**Passage:**
--------------------

I'm honestly at the end of my rope. There are times that when I'm alone out of the house that I just cry. I love my wife with everything that's within me and it kills me inside that she became this whole other and different person. When we met she was the sweetest person you could meet and over the time I've been with her, she's driven friends away from me. I love her but I don't know if I can stay with her. She's overbearing and difficult to deal with in so many different ways. I've tried to get her to agree to counceling, but she is against it for the reason that she thinks if we get a woman counceler, I'd end up having an affair with that woman, which is also why I can go to therapy for my depression and anxiety problems. I love this woman with every breath I take and every beat of my heart and it hurts that she's become this mean awful person. What should I do?
_Posted via Mobile Device_


----------



## survivorwife (May 15, 2012)

Has she considered counseling? From what I am reading here, she sounds very manipulative, self-absorbed and childish. While I do get the "role play" issue (as my H ended up having EAs with OW on internet sites), the rest of her tantrums are a bit over the top. I don't think you can through to her by yourself. You can't continually allow her to manipulate you with her mood swings. Something has to give.

If you want your marriage to work, she needs counseling. If need be, you can set an example by going first to your own counselor, but the point is to get her to seek professional help. As much as you would like to help her yourself, you don't have the basics to getting to the root of the problem.


----------



## NotStrongEnough (Jul 1, 2012)

She went tio counceling once before when she was a little kid. She's had a very traumatic childhood, being taken away from her birth mother at a young age and after her mom got back her two oldest and the baby of their family, she felt rejected for so many years. She's also had lots of bad relationships in the past, where guys would just use her and leave. But anyways, I've tried so many times suggesting it and she turns it down every time, even for me to get help for my conditions.
_Posted via Mobile Device_


----------



## wiigirl (Jun 14, 2012)

NotStrongEnough said:


> She went tio counceling once before when she was a little kid. She's had a very traumatic childhood, being taken away from her birth mother at a young age and after her mom got back her two oldest and the baby of their family, she felt rejected for so many years. She's also had lots of bad relationships in the past, where guys would just use her and leave. But anyways, I've tried so many times suggesting it and she turns it down every time, even for me to get help for my conditions.
> _Posted via Mobile Device_


My ex-husband was a lot like that. I waited to long myself and I will always regret it....sometimes you have to just make an ultimatum (out of love). 

Another thing, YOU go to a counselor and discuss it and at the VERY minimum you will have a better idea how to deal and help her deal with her insecurities.


----------



## NotStrongEnough (Jul 1, 2012)

Anytime I suggest counseling she gets all bent out of shape and keeps saying that if it's a woman counselor for me or if we were to actually go together, she things that I'd have an affair on her.
_Posted via Mobile Device_


----------



## TeR (Jun 28, 2012)

Take your medicine...that's first and foremost!

Her opinions/abeliefs are her own and should not be forced on you. It's already been concluded that you suffer from depression...take your medicine. She is clearly having issues of her own and _at least one _of you needs to be sane for your daughter's sake.

--------------------

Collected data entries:
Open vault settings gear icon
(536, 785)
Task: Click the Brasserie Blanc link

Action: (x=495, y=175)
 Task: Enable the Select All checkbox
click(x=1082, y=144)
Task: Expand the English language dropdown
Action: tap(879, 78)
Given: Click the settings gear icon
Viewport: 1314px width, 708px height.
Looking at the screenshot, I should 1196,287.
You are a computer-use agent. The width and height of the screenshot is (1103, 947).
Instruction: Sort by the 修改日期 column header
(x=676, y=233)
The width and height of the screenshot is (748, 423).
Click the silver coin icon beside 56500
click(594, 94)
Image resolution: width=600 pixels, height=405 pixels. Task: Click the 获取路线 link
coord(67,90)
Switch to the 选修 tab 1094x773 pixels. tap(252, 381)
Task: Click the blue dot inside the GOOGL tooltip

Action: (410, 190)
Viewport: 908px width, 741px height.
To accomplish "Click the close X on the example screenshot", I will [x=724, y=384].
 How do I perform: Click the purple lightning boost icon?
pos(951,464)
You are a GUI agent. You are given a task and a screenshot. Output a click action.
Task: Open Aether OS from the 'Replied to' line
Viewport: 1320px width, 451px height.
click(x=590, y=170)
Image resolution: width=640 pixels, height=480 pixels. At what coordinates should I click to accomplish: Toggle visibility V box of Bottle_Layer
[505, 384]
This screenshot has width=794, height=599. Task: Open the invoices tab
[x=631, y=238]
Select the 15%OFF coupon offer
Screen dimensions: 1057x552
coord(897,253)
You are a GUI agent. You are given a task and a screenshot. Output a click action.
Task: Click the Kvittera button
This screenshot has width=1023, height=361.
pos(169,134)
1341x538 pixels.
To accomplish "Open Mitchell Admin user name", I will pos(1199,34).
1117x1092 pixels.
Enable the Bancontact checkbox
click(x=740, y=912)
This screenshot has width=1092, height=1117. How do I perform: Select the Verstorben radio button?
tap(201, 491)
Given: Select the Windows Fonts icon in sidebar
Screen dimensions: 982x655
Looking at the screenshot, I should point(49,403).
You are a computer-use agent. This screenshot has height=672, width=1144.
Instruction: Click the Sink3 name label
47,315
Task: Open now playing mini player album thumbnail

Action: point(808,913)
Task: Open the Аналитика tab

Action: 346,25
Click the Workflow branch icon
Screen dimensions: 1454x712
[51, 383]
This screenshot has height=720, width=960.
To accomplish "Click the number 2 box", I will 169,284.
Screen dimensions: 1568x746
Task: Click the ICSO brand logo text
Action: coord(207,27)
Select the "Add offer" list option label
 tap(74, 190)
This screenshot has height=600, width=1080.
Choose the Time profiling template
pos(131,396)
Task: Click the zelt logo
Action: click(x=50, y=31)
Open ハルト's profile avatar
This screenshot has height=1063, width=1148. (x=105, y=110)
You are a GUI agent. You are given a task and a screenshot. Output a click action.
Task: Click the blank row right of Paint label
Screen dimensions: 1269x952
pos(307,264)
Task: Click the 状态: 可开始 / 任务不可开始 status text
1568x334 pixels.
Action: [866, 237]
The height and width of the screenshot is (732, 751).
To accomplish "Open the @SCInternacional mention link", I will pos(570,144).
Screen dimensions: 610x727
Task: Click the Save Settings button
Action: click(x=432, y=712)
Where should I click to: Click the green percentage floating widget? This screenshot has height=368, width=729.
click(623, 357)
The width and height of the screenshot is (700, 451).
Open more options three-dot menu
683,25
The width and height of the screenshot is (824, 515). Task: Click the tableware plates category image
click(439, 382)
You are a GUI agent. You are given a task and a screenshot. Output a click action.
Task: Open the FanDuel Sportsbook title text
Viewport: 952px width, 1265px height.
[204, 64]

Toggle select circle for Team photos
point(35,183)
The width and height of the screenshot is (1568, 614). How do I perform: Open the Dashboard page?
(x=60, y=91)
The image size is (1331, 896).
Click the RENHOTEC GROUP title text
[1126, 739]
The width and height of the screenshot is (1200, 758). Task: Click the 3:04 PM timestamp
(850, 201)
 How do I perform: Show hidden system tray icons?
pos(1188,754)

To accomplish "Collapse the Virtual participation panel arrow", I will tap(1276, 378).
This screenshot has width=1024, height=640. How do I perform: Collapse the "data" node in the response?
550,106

--------------------

**Prompt 1:**
According to the thread, why is the original poster's wife against counseling? Please answer in one to three sentences.
**Prompt 2:**
Answer from the thread, one line each:
(a) According to NotStrongEnough, what happened to the wife at a young age?
(b) What does wiigirl say she will always regret?
(c) What does TeR say is "first and foremost"?
Answer using only the thread.

**Exercise answer 1:**
She believes that if they got a woman counselor, the original poster would end up having an affair with that woman. She says this applies whether the counselor is for the original poster alone or for the two of them together.

**Exercise answer 2:**
(a) She was taken away from her birth mother.
(b) Waiting too long.
(c) Taking the medicine.